TEXTE À LIRE:
_ _ _ _
Transparence sur les fonds frontaliers cantonaux (proposition #31 tenue) (jeudi, 15 septembre 2011)

Dans les 31 propositions de la campagne des élections cantonales, la dernière et non la moindre consistait à introduire une certaine transparence dans l'utilisation des fonds frontaliers cantonaux.

Pour rappel, cas inhabituel, les frontaliers genevois ne paient pas d'impôts sur le revenu en France comme les frontaliers vaudois, ils les paient au canton de Genève. Depuis 1973 Genève rétrocède une toute petite partie de cet impôt aux partenaires français : 3,5% de la masse salariale. Un taux qui n'a jamais varié alors que les taux d'imposition à Genève ont considérablement augmenté, et les frontaliers ont augmenté de tranche de revenu. Au total, Genève conserve après rétrocession plus de 400 millions d'euros : une somme à peine inférieure à la totalité du budget du département de la Haute-Savoie !?!?! L'accord de rétrocession genevois suscite la jalousie de tous les autres cantons helvétiques. Il est si favorable à Genève que le canton le paie très cher dans la péréquation intercantonale. Tôt ou tard les 8% d'électeurs genevois qui résident dans le Genevois français ne se contenteront plus de liste annexe alibi comme pour les élections fédérales, ils exigeront que ces 8% du budget cantonal soient affectés aux infrastructures transfrontalières et en particulier aux déficits de transport en commun. Tôt ou tard les entreprises genevoises exigeront que ces 400 millions qu'elles prélèvent sur les salaires de leurs collaborateurs qui vivent en France servent à financer les déficits de transports pour les amener sur leur lieu de travail. Cessons de nous bercer d'illusion : les montants des déficits de transports en commun transfrontaliers dépassent de loin les capacités financières des collectivités francaises : et il n'est éthiquement pas défendable de faire porter cette charge sur les salariés en euros et les entreprises françaises ! Le paradoxe c'est que si Genève reversait l'intégralité de ces 400 millions à des projets pertinents sur territoire français, Genève le récupérerait pratiquement en intégralité au travers d'une baisse de sa péréquation intercantonale. Je pense même que le jour où Genève cessera de réaliser un "profit fiscal" sur l'expulsion de ses habitants qu'elle expulse faute de logements, il y aura soudainement une très forte volonté politique de loger les Genevois à Genève ! Nous avons du travail à faire sur ce sujet là dans l'intérêt de tous les habitants de l'agglo.
_ _ _ _
À FAIRE:
1. Relevez chaque nombre écrit en chiffres dans le paragraphe du texte sur les fonds frontaliers qui commence par « Pour rappel », en ne citant chaque valeur qu'une seule fois.
2. Poursuivez le texte sur les fonds frontaliers genevois à partir de sa dernière phrase.
Les items n'ont aucun rôle dans ce travail.
_ _ _ _
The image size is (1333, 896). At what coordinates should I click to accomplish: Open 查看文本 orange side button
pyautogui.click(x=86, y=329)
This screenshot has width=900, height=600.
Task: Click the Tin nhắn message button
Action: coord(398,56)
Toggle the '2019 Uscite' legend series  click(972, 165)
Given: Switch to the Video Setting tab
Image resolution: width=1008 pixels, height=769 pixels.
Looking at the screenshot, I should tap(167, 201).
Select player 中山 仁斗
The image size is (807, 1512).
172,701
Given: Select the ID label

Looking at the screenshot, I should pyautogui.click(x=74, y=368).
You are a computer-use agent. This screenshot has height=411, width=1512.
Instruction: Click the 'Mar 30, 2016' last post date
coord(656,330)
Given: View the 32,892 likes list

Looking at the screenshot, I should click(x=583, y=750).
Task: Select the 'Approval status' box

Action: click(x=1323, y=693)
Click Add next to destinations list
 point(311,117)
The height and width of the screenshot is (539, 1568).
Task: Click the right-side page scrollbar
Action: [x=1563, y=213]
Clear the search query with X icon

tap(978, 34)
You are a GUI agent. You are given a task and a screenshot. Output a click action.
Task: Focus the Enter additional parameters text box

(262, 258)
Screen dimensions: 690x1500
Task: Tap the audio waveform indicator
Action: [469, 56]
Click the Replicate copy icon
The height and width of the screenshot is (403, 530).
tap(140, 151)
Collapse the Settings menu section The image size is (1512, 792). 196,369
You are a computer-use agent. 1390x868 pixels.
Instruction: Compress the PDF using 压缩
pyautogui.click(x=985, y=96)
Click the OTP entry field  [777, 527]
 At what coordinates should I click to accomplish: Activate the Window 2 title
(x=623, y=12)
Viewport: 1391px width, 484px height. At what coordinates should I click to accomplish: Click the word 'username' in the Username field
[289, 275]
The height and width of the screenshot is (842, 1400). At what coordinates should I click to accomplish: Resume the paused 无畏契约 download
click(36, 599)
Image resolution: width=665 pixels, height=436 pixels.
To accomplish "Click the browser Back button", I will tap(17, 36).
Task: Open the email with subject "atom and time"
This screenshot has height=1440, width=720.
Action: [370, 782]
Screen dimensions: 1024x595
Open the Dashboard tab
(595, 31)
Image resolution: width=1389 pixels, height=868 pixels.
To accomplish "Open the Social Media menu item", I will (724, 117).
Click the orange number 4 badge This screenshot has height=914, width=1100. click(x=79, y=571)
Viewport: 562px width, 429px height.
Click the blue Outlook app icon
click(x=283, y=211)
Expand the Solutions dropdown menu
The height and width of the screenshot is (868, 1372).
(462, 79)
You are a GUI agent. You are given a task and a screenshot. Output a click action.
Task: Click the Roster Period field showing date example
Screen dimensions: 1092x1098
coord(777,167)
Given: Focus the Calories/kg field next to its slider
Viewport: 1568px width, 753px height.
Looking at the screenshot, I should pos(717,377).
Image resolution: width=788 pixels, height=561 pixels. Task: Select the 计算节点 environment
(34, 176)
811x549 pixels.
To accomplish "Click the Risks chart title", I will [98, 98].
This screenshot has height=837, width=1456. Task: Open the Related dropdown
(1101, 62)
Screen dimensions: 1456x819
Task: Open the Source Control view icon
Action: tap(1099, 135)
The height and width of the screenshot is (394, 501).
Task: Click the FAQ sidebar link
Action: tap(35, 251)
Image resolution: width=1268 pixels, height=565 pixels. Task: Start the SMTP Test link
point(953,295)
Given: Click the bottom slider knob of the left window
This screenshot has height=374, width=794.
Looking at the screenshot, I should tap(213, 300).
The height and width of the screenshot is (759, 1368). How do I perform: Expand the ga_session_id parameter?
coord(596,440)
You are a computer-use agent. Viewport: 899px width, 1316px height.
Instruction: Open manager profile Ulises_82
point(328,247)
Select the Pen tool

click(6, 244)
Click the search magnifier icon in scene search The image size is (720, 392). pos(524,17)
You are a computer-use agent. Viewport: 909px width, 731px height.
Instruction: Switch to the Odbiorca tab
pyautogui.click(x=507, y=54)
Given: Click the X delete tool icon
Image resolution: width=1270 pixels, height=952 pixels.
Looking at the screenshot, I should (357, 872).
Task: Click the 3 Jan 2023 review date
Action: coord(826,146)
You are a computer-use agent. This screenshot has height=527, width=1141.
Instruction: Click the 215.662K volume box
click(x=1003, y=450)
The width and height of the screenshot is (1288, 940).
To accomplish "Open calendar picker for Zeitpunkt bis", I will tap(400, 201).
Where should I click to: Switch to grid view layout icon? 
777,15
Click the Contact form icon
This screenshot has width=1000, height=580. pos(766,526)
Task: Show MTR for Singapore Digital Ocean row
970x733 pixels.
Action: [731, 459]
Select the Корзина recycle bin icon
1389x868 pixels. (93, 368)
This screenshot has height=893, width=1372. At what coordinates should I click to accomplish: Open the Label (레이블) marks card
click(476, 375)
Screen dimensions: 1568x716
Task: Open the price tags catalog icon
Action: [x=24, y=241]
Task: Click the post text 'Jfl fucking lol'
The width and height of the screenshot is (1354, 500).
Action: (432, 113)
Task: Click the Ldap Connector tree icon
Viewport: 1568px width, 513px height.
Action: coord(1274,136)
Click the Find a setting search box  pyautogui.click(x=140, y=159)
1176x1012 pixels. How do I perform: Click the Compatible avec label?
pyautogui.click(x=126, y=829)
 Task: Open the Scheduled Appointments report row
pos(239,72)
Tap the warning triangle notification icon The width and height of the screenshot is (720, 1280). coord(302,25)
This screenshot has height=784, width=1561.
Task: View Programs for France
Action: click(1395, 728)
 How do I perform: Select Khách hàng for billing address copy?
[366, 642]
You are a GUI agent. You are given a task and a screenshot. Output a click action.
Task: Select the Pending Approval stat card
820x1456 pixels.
_ _ _ _
RÉPONSES ATTENDUES:
1. 1973, 3,5, 400, 8

2.
Toujours est il qu'une part de cet impôt est reversé aux collectivités françaises : 76% à la Haute-Savoie et 24% à l'Ain.

Mardi soir, j'ai réuni les maires du canton pour leur présenter une analyse de l'utilisation des fonds frontaliers sur le canton de St Julien au cours des 10 dernières années. Cette analyse fait ressortir que ces fonds cantonaux ont permis de financer des projets municipaux mais qu'aujourd'hui nous avons des urgences cantonales : logements pour les salariés en euros, mobilité, préservation des espaces naturels et agricoles. Il est urgent de réorienter les moyens publics sur les priorités des habitants. Certaines de nos très très très belles réalisations municipales suscitent un grand étonnement tant des élus du reste du département que des élus genevois. "C'est cossu" me disait il y a quelques mois un Conseiller d'Etat genevois après avoir eu l'amabilité de chercher un terme diplomatique. Les Conseillers Généraux du Sud du département ne s'embrassent pas de tant de diplomatie lorsqu'ils constatent certaines dépenses somptuaires dans certaines communes qui nous décrédibilisent tous. Nous devons désormais être crédibles dans l'utilisation pertinente de ces ressources publiques : tant vis à vis de nos partenaires genevois que vis à vis des Haut Savoyards.

Evidément une telle décision de réorienter les fonds cantonaux sur des projets cantonaux va placer certaines communes devant les choix difficiles auxquelles toutes les communes de France doivent faire face : projet vs impôts. Mais je concois le mandat de Conseiller Général comme un mandat au service des habitants plutôt qu'au service des communes. Et les priorités des habitants du canton sont manifestement de pouvoir se loger, de pouvoir circuler et de préserver le cadre de vie.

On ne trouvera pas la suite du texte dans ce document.